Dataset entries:
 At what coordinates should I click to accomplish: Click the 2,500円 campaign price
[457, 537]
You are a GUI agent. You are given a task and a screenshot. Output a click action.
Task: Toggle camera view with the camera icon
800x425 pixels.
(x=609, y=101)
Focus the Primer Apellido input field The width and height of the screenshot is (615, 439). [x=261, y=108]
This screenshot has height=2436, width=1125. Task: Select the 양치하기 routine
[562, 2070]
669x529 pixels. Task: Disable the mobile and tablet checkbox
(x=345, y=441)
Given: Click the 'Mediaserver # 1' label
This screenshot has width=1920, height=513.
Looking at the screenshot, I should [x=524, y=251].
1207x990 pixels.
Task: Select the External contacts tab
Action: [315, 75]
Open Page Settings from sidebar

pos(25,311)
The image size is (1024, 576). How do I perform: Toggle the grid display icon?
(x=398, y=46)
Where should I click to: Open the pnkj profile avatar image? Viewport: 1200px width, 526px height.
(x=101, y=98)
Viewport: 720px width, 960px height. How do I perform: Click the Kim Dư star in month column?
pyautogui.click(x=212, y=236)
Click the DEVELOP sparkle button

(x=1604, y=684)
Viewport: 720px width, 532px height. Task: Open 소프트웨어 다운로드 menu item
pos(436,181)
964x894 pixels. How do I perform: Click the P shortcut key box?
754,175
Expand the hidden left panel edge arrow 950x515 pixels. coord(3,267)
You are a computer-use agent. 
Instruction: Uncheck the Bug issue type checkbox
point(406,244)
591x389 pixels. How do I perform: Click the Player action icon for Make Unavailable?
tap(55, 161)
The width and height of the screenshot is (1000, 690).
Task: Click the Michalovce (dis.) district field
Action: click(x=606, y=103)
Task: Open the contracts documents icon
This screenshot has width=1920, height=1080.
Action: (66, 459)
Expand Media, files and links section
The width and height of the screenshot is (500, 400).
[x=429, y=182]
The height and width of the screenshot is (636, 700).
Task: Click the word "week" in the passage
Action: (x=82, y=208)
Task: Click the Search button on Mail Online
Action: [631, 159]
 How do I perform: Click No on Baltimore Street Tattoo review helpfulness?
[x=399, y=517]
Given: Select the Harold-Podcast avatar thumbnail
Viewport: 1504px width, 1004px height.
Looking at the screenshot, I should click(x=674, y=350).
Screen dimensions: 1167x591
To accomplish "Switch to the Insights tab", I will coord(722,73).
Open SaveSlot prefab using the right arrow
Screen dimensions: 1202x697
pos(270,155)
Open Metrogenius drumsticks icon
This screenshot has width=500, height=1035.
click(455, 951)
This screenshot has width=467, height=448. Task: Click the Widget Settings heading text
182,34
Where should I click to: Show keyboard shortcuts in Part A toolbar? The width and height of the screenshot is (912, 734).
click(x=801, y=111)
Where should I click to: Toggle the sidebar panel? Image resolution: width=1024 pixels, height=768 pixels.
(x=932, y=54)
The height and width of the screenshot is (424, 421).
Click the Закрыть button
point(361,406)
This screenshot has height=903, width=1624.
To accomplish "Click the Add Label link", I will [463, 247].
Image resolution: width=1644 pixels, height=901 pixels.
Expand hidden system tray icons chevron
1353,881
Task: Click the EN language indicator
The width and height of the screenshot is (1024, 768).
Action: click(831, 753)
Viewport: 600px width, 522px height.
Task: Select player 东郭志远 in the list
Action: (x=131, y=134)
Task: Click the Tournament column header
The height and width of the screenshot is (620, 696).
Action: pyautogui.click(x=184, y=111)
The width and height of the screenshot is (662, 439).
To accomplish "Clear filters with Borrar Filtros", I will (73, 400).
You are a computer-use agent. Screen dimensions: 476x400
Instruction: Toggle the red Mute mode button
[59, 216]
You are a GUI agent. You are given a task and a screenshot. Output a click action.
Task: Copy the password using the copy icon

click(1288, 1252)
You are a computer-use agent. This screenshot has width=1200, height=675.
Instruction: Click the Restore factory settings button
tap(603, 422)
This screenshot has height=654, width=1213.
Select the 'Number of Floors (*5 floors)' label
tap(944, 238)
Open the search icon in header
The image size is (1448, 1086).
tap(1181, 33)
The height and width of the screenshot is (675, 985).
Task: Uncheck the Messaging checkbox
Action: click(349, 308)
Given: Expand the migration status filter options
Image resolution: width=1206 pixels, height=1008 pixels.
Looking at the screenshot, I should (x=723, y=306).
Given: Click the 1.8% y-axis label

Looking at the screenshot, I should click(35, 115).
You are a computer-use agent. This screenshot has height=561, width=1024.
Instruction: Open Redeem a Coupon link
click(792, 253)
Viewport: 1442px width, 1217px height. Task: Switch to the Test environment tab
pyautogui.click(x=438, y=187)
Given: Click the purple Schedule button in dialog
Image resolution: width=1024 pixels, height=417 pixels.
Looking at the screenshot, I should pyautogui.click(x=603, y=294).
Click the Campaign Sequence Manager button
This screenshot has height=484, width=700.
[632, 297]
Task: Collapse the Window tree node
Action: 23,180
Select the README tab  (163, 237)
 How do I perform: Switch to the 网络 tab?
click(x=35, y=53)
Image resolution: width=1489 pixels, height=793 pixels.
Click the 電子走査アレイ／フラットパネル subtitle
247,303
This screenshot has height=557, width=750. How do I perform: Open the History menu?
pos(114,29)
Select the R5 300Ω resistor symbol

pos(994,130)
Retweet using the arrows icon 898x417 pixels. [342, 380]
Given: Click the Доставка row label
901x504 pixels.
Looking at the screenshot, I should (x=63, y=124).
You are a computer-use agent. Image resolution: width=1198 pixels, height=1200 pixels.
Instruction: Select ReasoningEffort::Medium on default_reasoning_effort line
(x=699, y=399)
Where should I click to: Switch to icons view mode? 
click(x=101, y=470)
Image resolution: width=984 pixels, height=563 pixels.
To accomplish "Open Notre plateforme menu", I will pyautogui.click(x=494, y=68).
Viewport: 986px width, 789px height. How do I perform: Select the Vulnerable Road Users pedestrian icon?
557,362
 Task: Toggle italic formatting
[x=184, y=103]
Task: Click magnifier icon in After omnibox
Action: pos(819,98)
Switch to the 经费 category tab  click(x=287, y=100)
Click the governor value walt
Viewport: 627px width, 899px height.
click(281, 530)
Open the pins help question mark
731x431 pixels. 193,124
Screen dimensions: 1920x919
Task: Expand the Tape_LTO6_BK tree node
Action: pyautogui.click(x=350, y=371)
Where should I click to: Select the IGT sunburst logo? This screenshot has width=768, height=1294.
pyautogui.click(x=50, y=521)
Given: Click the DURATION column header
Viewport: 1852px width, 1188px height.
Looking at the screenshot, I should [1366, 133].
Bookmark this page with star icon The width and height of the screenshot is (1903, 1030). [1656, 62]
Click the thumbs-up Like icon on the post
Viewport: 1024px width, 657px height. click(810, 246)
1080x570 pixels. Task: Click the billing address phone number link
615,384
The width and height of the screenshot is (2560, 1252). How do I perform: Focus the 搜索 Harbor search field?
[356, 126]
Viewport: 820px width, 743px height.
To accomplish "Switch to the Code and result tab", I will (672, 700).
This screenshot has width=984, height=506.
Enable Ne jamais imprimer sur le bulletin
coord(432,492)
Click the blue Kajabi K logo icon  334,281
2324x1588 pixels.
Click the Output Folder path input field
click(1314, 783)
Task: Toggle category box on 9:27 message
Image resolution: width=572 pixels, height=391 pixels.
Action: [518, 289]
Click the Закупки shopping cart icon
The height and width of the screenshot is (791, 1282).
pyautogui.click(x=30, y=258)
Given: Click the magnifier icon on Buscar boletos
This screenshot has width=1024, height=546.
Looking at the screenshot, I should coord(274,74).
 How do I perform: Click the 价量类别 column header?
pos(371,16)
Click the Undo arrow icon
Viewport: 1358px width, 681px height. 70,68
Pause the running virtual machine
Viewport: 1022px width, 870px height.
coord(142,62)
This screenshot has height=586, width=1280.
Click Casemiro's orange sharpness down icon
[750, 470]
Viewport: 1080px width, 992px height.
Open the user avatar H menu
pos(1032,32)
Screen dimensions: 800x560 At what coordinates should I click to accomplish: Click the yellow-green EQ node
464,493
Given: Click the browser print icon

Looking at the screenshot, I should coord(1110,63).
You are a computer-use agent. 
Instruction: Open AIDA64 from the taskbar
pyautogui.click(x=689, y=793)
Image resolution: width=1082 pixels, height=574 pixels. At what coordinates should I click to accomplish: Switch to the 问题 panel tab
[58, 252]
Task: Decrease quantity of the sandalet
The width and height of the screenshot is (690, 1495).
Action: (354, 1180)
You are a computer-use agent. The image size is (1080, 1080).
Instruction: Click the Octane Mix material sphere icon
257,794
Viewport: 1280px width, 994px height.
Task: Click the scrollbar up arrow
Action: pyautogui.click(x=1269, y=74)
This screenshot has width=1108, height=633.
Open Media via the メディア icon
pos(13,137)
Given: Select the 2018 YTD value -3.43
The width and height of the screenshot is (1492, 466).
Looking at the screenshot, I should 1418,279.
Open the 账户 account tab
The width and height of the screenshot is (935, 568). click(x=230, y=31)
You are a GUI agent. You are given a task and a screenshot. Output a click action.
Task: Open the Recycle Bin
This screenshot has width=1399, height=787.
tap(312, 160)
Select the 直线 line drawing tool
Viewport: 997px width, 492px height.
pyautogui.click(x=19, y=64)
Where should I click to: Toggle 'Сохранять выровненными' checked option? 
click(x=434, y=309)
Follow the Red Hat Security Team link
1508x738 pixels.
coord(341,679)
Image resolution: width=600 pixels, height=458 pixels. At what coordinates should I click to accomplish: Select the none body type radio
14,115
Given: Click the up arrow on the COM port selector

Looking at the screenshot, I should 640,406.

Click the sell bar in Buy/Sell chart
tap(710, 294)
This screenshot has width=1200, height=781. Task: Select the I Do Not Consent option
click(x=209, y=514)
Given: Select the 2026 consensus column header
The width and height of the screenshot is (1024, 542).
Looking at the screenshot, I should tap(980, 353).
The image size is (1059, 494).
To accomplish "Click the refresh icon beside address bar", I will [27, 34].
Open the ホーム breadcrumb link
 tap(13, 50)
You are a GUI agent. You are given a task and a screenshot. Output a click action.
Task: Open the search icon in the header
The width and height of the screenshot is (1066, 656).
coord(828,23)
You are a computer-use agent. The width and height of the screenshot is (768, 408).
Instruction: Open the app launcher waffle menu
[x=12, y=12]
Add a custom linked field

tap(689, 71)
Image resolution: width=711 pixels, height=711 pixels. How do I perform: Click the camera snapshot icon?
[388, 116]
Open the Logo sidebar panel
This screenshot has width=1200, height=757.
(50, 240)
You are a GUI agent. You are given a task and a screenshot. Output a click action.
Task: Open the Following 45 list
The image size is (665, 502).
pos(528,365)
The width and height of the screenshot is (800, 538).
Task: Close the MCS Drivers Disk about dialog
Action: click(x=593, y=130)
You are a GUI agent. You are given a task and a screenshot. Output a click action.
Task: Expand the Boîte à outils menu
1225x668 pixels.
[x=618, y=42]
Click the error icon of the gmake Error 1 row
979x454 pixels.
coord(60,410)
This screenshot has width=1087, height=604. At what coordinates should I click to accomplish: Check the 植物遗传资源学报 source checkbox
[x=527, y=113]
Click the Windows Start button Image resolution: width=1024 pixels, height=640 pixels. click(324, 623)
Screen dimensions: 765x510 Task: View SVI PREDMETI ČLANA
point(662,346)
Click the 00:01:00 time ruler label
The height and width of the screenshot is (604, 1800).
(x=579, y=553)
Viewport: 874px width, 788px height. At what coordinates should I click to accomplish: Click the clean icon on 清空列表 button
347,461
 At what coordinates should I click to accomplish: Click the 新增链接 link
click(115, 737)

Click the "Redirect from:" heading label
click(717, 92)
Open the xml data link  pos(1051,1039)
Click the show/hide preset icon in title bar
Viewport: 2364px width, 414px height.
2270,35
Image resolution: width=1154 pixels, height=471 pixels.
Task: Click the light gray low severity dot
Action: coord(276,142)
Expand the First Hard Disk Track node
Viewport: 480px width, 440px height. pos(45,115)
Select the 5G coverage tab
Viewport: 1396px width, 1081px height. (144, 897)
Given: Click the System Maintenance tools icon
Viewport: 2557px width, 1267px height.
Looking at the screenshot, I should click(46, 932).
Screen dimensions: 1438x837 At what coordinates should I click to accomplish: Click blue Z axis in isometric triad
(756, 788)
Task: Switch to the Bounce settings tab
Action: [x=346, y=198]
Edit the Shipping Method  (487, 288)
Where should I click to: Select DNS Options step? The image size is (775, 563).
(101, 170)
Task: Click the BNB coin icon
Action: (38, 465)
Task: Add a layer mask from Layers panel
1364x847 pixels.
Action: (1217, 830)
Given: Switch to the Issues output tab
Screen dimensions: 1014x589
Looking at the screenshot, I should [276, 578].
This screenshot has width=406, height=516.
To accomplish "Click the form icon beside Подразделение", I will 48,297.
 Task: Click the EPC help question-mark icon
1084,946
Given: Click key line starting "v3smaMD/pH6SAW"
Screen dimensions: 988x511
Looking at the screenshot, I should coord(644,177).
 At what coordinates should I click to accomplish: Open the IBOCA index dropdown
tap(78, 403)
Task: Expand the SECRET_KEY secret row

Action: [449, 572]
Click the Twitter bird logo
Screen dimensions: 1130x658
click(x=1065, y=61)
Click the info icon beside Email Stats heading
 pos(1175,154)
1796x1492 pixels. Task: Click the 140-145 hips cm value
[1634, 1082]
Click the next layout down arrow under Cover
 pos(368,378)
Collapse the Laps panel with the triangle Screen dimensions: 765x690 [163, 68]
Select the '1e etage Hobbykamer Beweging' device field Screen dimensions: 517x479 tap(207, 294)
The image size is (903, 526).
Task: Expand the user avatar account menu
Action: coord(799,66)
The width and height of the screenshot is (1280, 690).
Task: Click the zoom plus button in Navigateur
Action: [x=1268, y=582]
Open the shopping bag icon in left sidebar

TASK TO COMPLETE - Check each line of the entries for the string "with". Copy the lines that have it.

OUTPUT OF THE TASK -
Task: Toggle camera view with the camera icon
To accomplish "Clear filters with Borrar Filtros", I will (73, 400).
Bookmark this page with star icon The width and height of the screenshot is (1903, 1030). [1656, 62]
Collapse the Laps panel with the triangle Screen dimensions: 765x690 [163, 68]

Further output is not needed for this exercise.